A former Arizona child welfare caseworker who left the agency to fight against unnecessary family separation has been selected as the next director of the state’s Department of Child Safety.
Matthew Stewart was appointed by incoming Governor Katie Hobbs in late December. Stewart resigned from the department in 2020 because of the extreme racial disparity among children in Arizona’s foster care system, and deep concerns about how the department treated Black families. Stewart will be the department’s first Black director.

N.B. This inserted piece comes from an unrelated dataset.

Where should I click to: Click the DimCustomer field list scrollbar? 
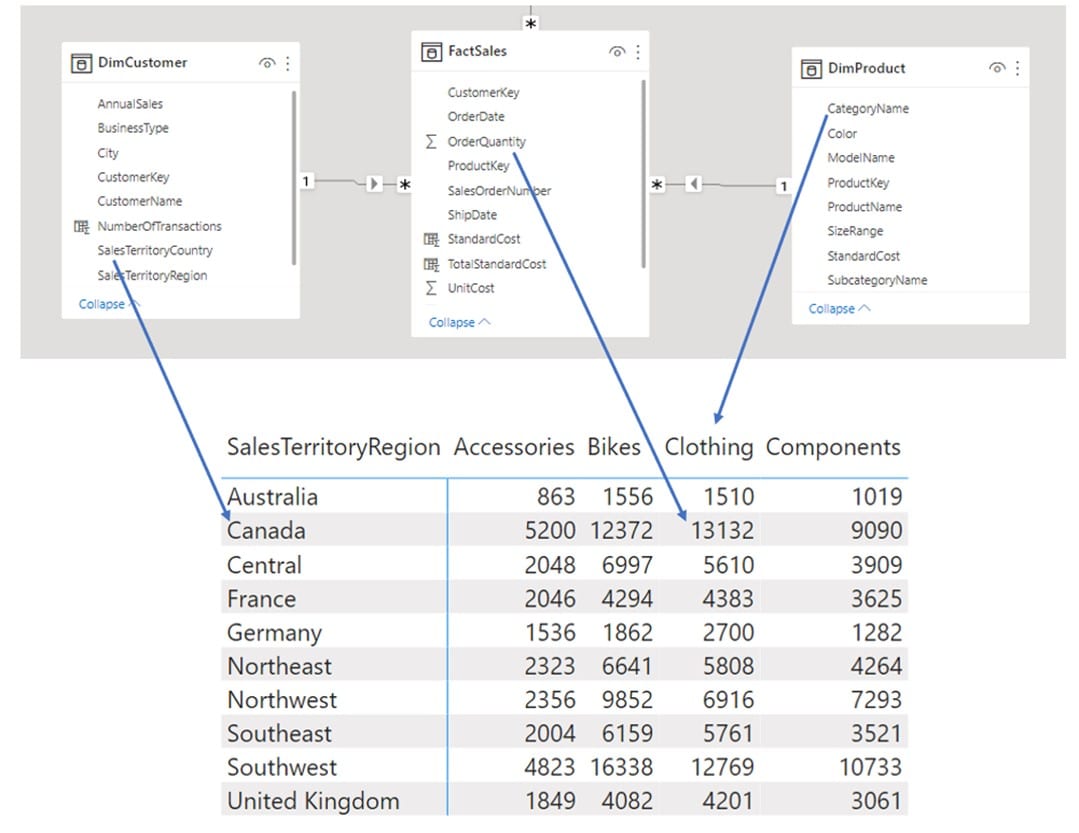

“We are building an inclusive government that reflects the diversity of our great state,” Hobbs tweeted. “Beyond proud to be making history with Matthew Stewart.” Hobbs, a Democrat, also has a background in social work, focused on domestic violence.
Stewart will replace Michael Faust, who was appointed in 2019 by Republican former Gov. Doug Ducey. There are roughly 13,000 children and young adults in foster care in the state, and Stewart will oversee a staff of approximately 2,800.

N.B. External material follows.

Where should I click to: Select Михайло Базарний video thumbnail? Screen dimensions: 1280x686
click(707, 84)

Stewart spent 10 years working in Arizona’s child welfare department, originally joining in 2009 as a caseworker and eventually growing into a management role. After leaving the agency in 2020, he launched Our Brother, Our Sister, a nonprofit focused on facilitating family reunification and preventing removals into foster care.

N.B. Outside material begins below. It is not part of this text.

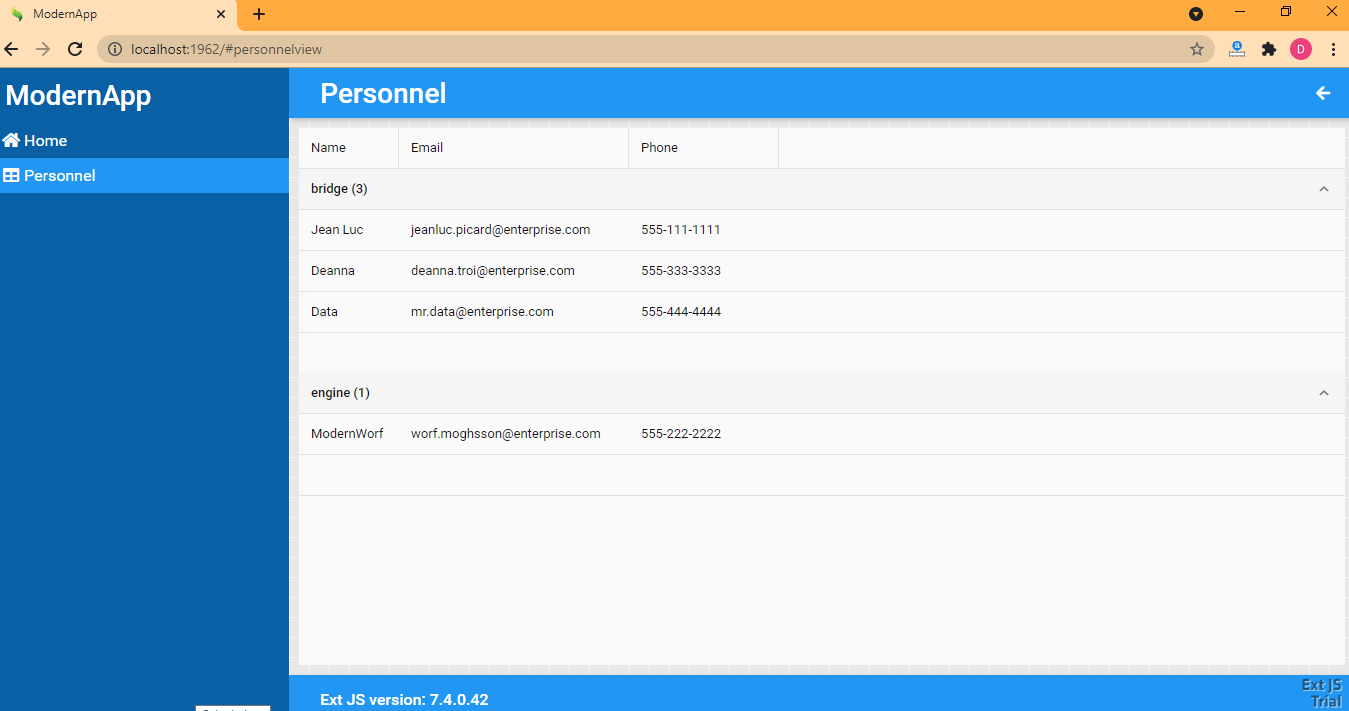Collapse the bridge group
This screenshot has height=711, width=1349.
[x=1323, y=189]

In a recent interview with NBC News, Stewart said he was driven to do this work after realizing the stark racial disparity among families investigated by Arizona’s child welfare officials — a systemic problem he did not feel he could sufficiently address within the system. In Maricopa County, the largest county in Arizona, Black children have a 63% chance of seeing their parents investigated for abuse or neglect, according to a 2021 study from the National Academy of Sciences.
Stewart says he is “on a mission” to “change the culture of how we respond to community needs and support families,” per his bio on the Our Brother, Our Sister website. Advocating on behalf of Black families was a priority while working for the agency, too, when he helped launch the African American Disparity Committee.
“We have a culture that says Black families need to be watched,” Stewart told NBC News. “And if we don’t agree with the things that are going on with them, we are the saviors of these children and are charged with punishing their parents.”